Haddad destaca papel do Congresso e Judiciário no equilíbrio fiscal e critica decisões judiciais que impactam orçamento
São Paulo – O ministro da Fazenda, Fernando Haddad, afirmou nesta segunda-feira (22) que a política fiscal e o equilíbrio das contas públicas não dependem exclusivamente do Ministério da Fazenda ou do Poder Executivo, mas também envolvem responsabilidades do Congresso Nacional e do Judiciário.
Durante o evento Macro Day, promovido pelo banco BTG Pactual, Haddad afirmou que o crescimento das emendas parlamentares e dos precatórios – dívidas judiciais da União – tem exercido grande pressão sobre o Orçamento federal. Para mitigar esse efeito, destacou a criação de um grupo de trabalho que mantém diálogo constante com o Judiciário, explicando o impacto financeiro das decisões judiciais.
“Temos R$ 50 bilhões em emendas parlamentares. Os precatórios praticamente dobraram, passando de uma média de R$ 50 a 60 bilhões para R$ 100 bilhões, e não foram contraídos por este governo”, disse o ministro.
Haddad criticou a chamada “Tese do Século”, uma decisão do Supremo Tribunal Federal (STF) que permitiu a empresas excluir o ICMS da base de cálculo das contribuições federais PIS/Cofins. Segundo ele, essa determinação resultou em uma perda de arrecadação superior a R$ 1 trilhão, impactando cerca de 10% do Produto Interno Bruto (PIB) na dívida pública do país.
O ministro também chamou atenção para o aumento das despesas permanentes contratadas em governos anteriores, que somam aproximadamente 0,5 ponto percentual do PIB, equivalentes a cerca de R$ 70 bilhões. Essas despesas referem-se a mudanças no Benefício de Prestação Continuada (BPC) e no Fundo de Manutenção e Desenvolvimento da Educação Básica (Fundeb), vigentes desde 2021.
“Não somos nós que estamos gastando, mas estamos honrando despesas contratadas anteriormente das quais não conseguimos sair”, reforçou Haddad.
Para o ministro, o fortalecimento do arcabouço fiscal depende de criação de condições políticas para ampliar o diálogo com o Congresso e ajustar regras que garantam a sustentabilidade das finanças públicas no longo prazo.
“Haverá necessidade de sentar com parlamentares e explicar que ajustes são essenciais para que o arcabouço fiscal se mantenha”, afirmou.
Ministro nega “fúria arrecadatória”: “Não houve gastança”
Haddad refutou críticas ao governo relacionadas a um suposto aumento desenfreado de impostos, afirmando que o termo “fúria arrecadatória” seria mais condizente com o período da ditadura militar, quando a carga tributária subiu de 16% para 26% do PIB.

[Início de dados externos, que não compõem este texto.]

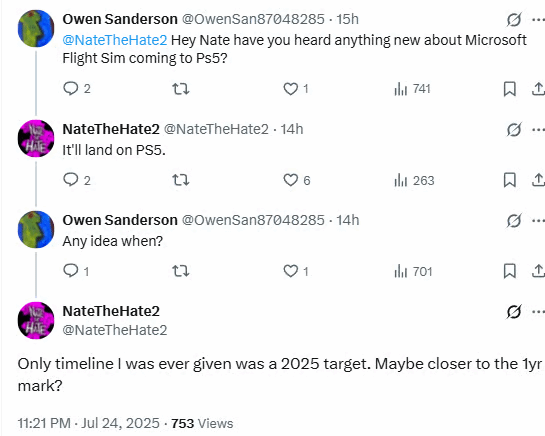Screen dimensions: 545x436
Task: Reply to "It'll land on PS5." tweet
Action: click(x=77, y=180)
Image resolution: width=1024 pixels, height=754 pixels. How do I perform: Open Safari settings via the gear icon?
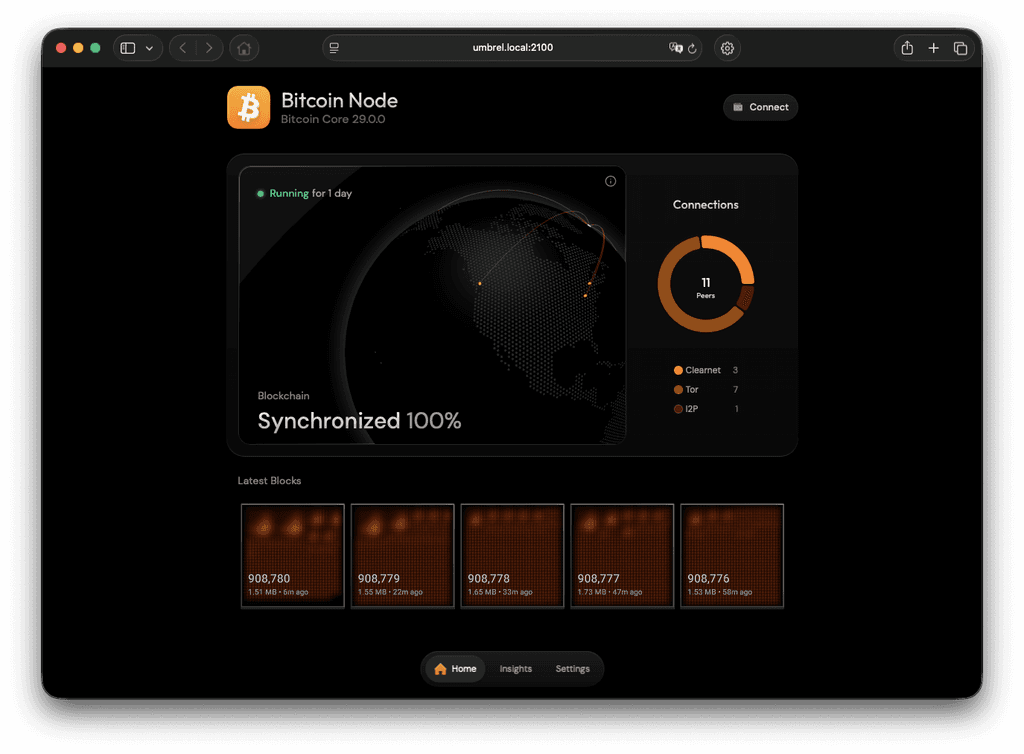coord(727,47)
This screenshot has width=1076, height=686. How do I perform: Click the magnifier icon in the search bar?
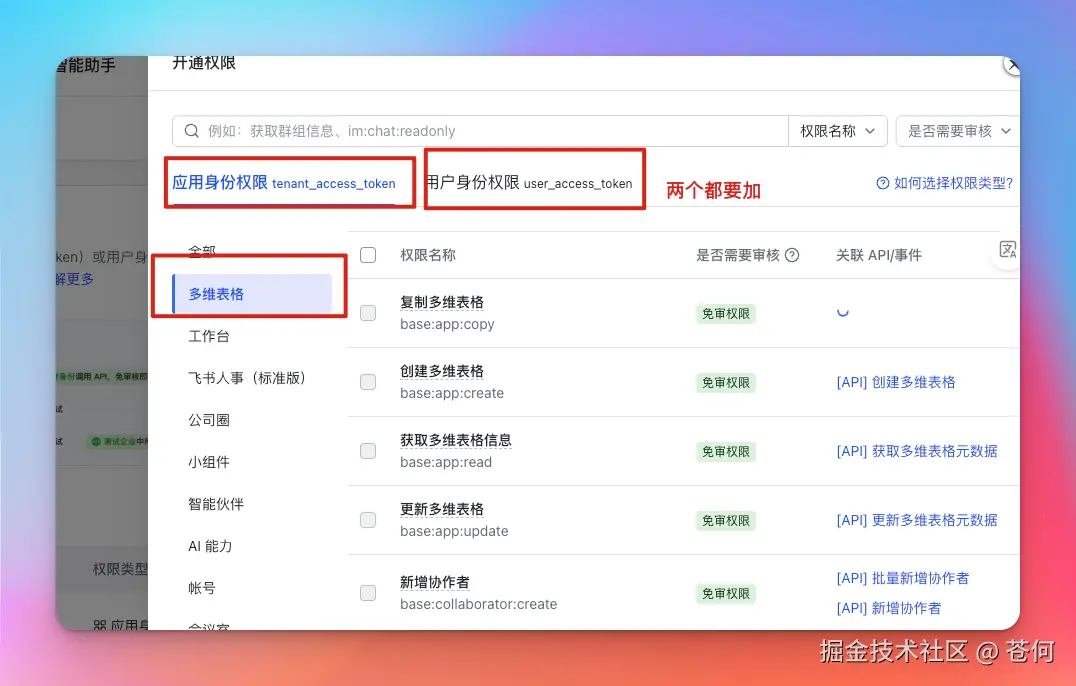(x=191, y=130)
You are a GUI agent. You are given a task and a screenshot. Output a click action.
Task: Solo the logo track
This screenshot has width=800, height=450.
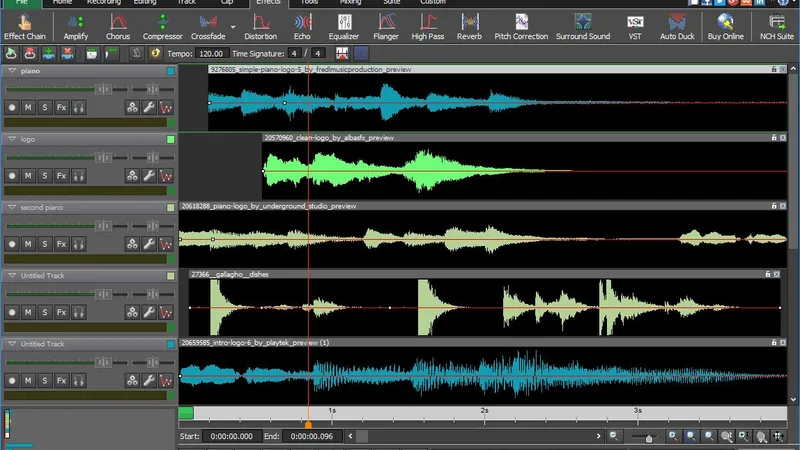(x=45, y=175)
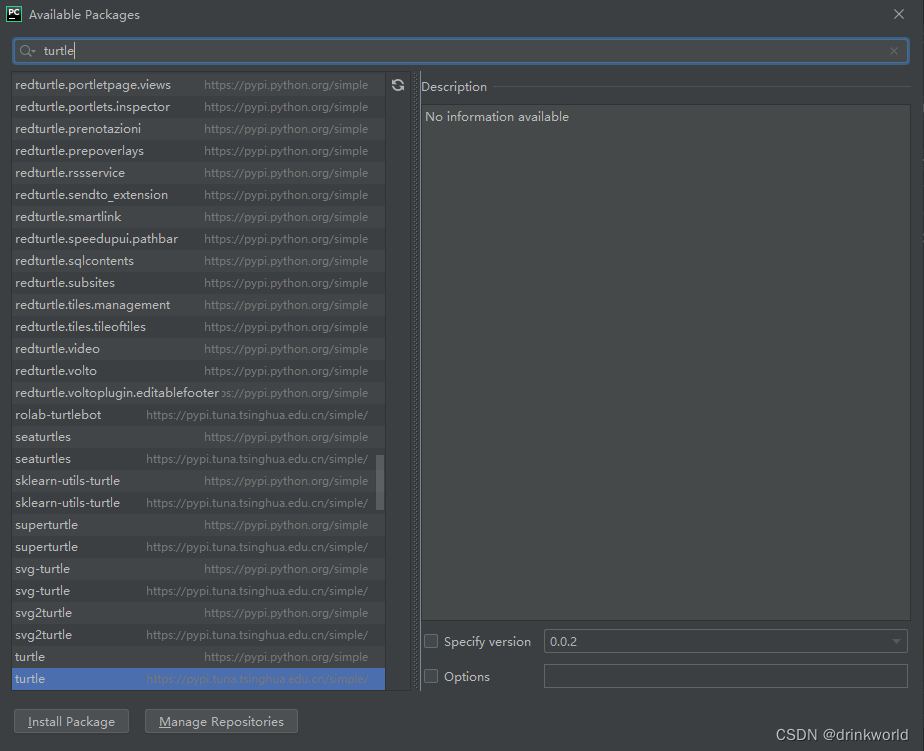This screenshot has width=924, height=751.
Task: Enable the Options checkbox
Action: pyautogui.click(x=430, y=676)
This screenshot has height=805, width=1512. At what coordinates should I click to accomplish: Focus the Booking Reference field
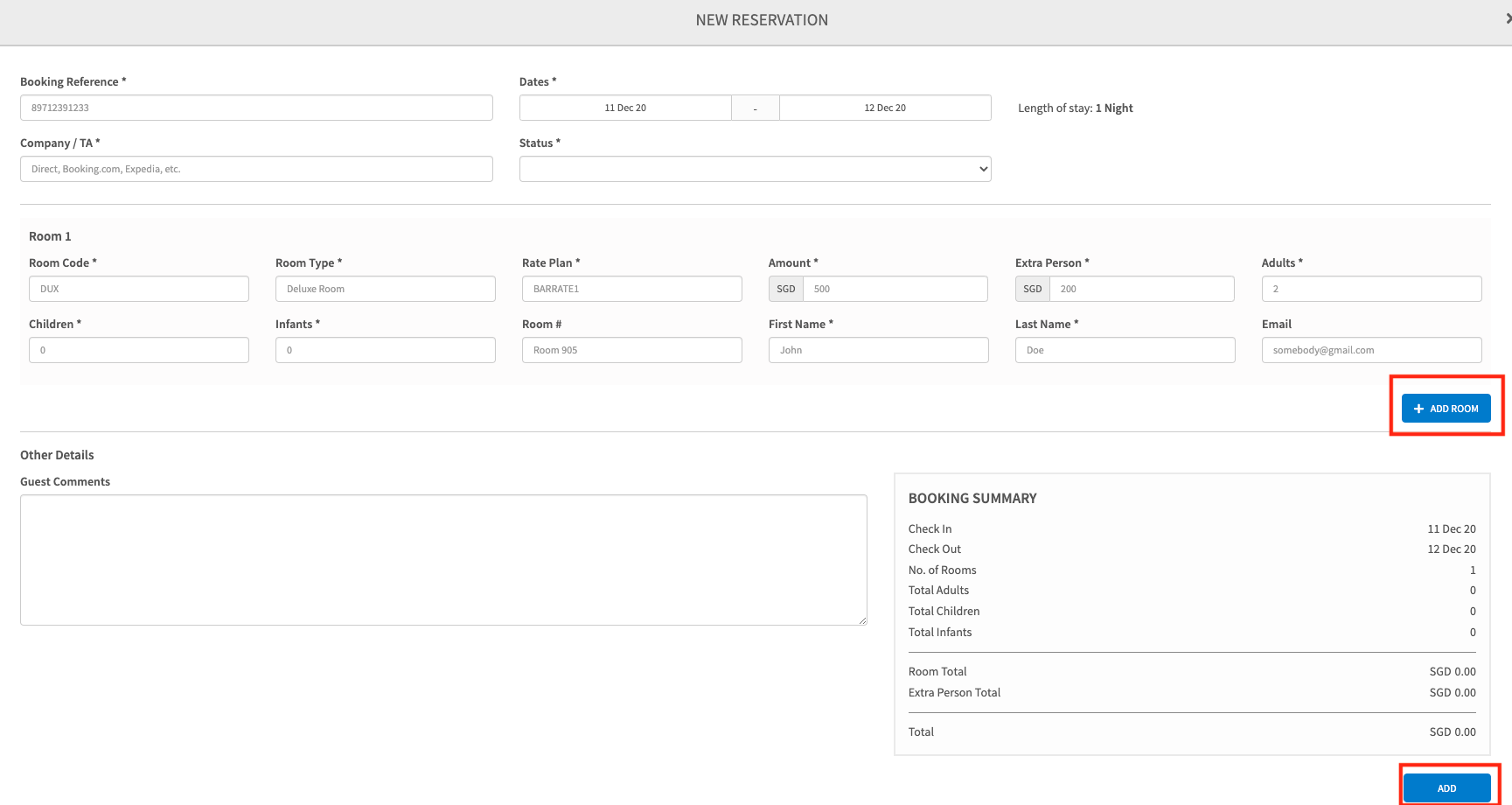(x=256, y=108)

“Hoje, estamos apenas recompensando perdas de arrecadação acumuladas em duas décadas para controlar despesas e restabelecer a base fiscal necessária à sustentabilidade”, explicou.
Ele reiterou que nem houve gastança nem um aumento excessivo da arrecadação neste governo.
Legado econômico do governo Lula
O ministro pontuou que o objetivo é deixar um legado positivo ao final da gestão, destacando avanços importantes no cenário econômico brasileiro. Segundo Haddad, o governo caminha para registrar o melhor crescimento econômico médio dos últimos 12 anos, a menor inflação em exercício desde o Plano Real, a menor taxa de desemprego da série histórica, o melhor desempenho fiscal em três mandatos e a maior reforma tributária já realizada no país.
“Quero deixar esse cargo podendo discutir abertamente o futuro do Brasil, incluindo investimentos, contas públicas e justiça tributária, fundamentais para um país desigual”, disse Haddad.
O ministro reconheceu que o trabalho na condução da economia é contínuo e afirmou esperar que os frutos dos esforços atuais sejam colhidos futuramente, independentemente dos acertos ou erros.
“Tudo foi feito com muita tenacidade e vontade, e o trabalho nunca estará completo”, concluiu.